### Aim of the exercise
What you return should be exactly the lines from the one containing "[Toggle navigation] (147, 16)" down to the final line of the listing, with nothing else.

### Data in this exercise

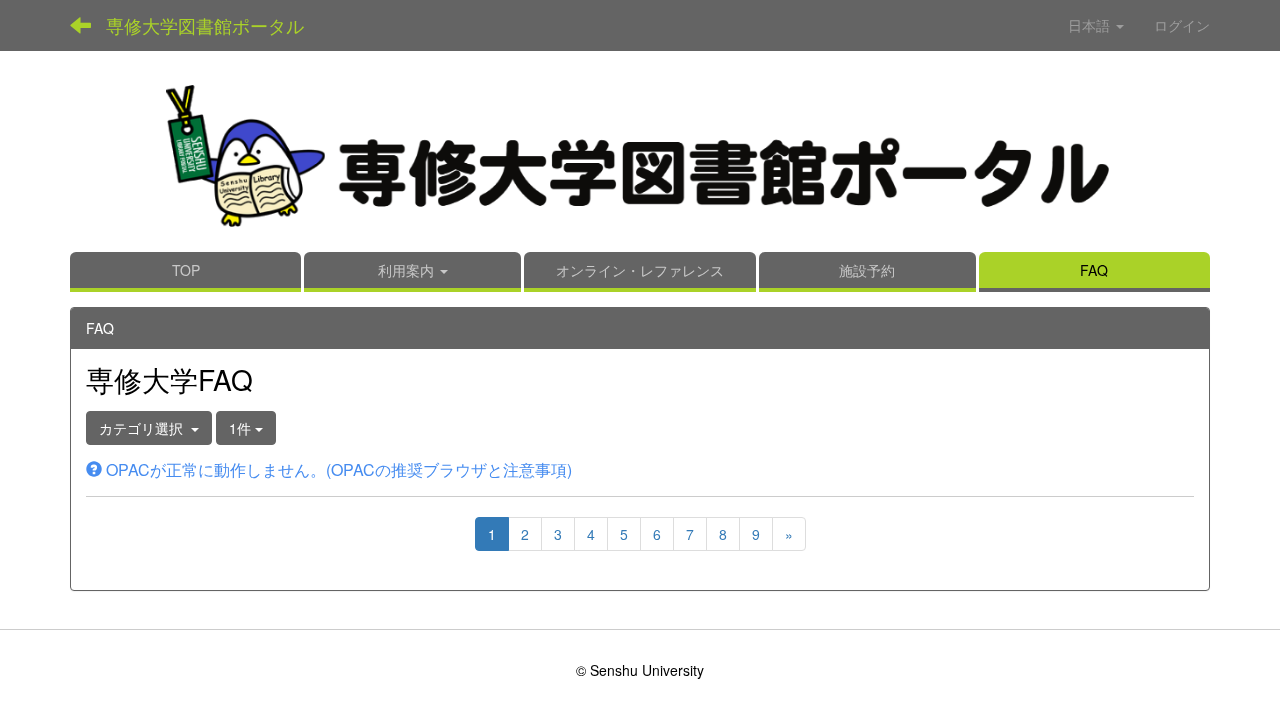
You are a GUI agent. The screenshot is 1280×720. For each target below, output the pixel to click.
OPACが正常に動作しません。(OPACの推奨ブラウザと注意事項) (337, 469)
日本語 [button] (1091, 25)
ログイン (1182, 25)
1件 (242, 428)
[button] (412, 272)
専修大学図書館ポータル (205, 25)
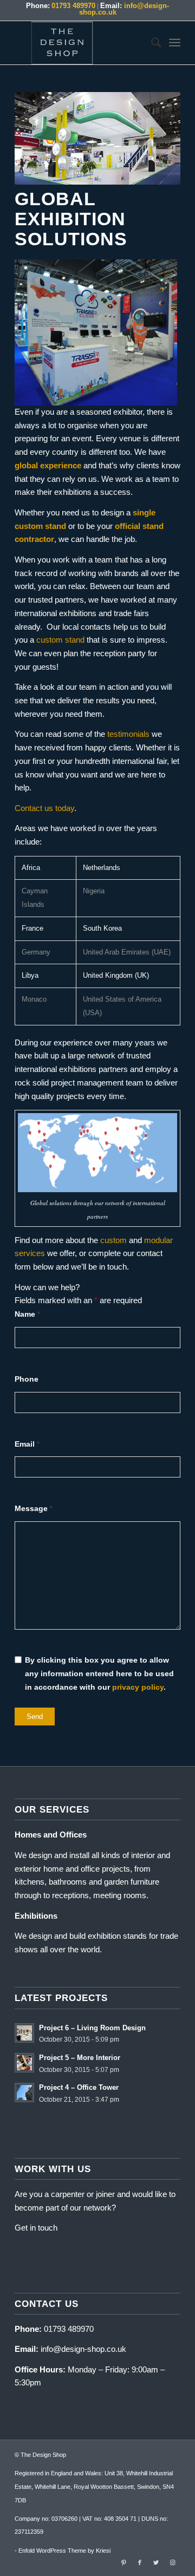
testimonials (128, 733)
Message (34, 1509)
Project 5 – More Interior (79, 2058)
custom (113, 1240)
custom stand (60, 639)
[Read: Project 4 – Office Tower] (24, 2092)
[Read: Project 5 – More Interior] (24, 2062)
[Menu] (174, 43)
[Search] (150, 42)
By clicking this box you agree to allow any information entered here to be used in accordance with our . (99, 1673)
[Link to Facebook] (140, 2562)
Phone (26, 1379)
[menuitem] (150, 42)
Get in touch (36, 2227)
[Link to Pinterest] (123, 2562)
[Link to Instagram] (172, 2562)
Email (27, 1444)
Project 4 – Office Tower (79, 2087)
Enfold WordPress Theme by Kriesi (64, 2550)
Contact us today (44, 808)
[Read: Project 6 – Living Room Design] (24, 2033)
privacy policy (138, 1687)
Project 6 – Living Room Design (92, 2028)
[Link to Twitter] (156, 2562)
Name (27, 1314)
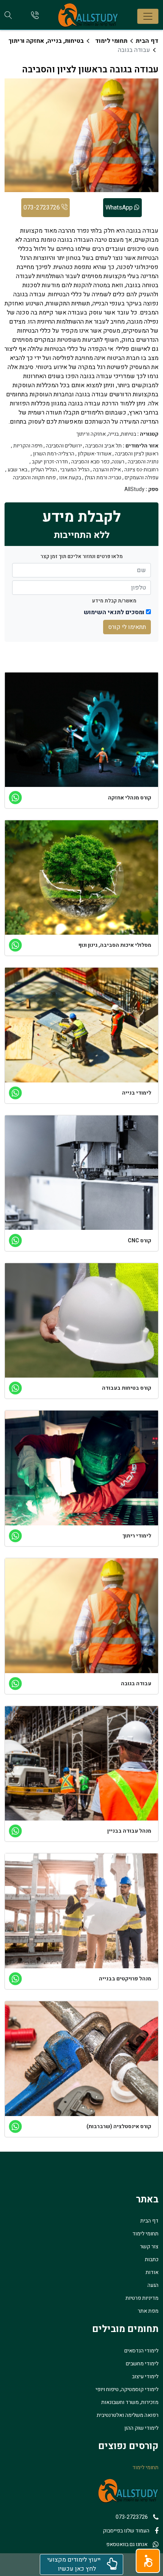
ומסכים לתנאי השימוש (114, 612)
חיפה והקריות (27, 446)
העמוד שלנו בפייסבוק (126, 2531)
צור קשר (149, 2247)
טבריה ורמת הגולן (103, 478)
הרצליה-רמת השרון (53, 454)
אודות (152, 2272)
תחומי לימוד (111, 40)
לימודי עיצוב (145, 2376)
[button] (147, 2560)
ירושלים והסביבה (64, 446)
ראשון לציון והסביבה (136, 454)
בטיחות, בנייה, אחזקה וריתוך (46, 40)
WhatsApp (119, 207)
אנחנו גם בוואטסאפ (126, 2544)
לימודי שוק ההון (141, 2428)
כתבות (151, 2259)
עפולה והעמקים (141, 478)
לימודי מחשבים (142, 2364)
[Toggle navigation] (147, 16)
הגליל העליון (44, 470)
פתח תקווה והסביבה (34, 478)
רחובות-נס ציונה (141, 470)
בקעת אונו (70, 478)
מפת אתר (148, 2311)
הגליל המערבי (74, 470)
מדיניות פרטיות (141, 2298)
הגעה (152, 2285)
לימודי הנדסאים (141, 2351)
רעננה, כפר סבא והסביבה (97, 462)
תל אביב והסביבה (103, 446)
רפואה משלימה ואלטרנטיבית (127, 2415)
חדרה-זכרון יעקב (50, 462)
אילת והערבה (107, 470)
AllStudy (134, 489)
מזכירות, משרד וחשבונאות (129, 2402)
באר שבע (17, 470)
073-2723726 (42, 207)
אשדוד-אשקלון (94, 454)
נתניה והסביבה (143, 462)
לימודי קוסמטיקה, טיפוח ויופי (127, 2389)
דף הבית (147, 40)
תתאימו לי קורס (127, 627)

### Answer to this problem
[Toggle navigation] (147, 16)
הגליל העליון (44, 470)
פתח תקווה והסביבה (34, 478)
רחובות-נס ציונה (141, 470)
בקעת אונו (70, 478)
מפת אתר (148, 2311)
הגליל המערבי (74, 470)
מדיניות פרטיות (141, 2298)
הגעה (152, 2285)
לימודי הנדסאים (141, 2351)
רעננה, כפר סבא והסביבה (97, 462)
תל אביב והסביבה (103, 446)
רפואה משלימה ואלטרנטיבית (127, 2415)
חדרה-זכרון יעקב (50, 462)
אילת והערבה (107, 470)
AllStudy (134, 489)
מזכירות, משרד וחשבונאות (129, 2402)
באר שבע (17, 470)
073-2723726 (42, 207)
אשדוד-אשקלון (94, 454)
נתניה והסביבה (143, 462)
לימודי קוסמטיקה, טיפוח ויופי (127, 2389)
דף הבית (147, 40)
תתאימו לי קורס (127, 627)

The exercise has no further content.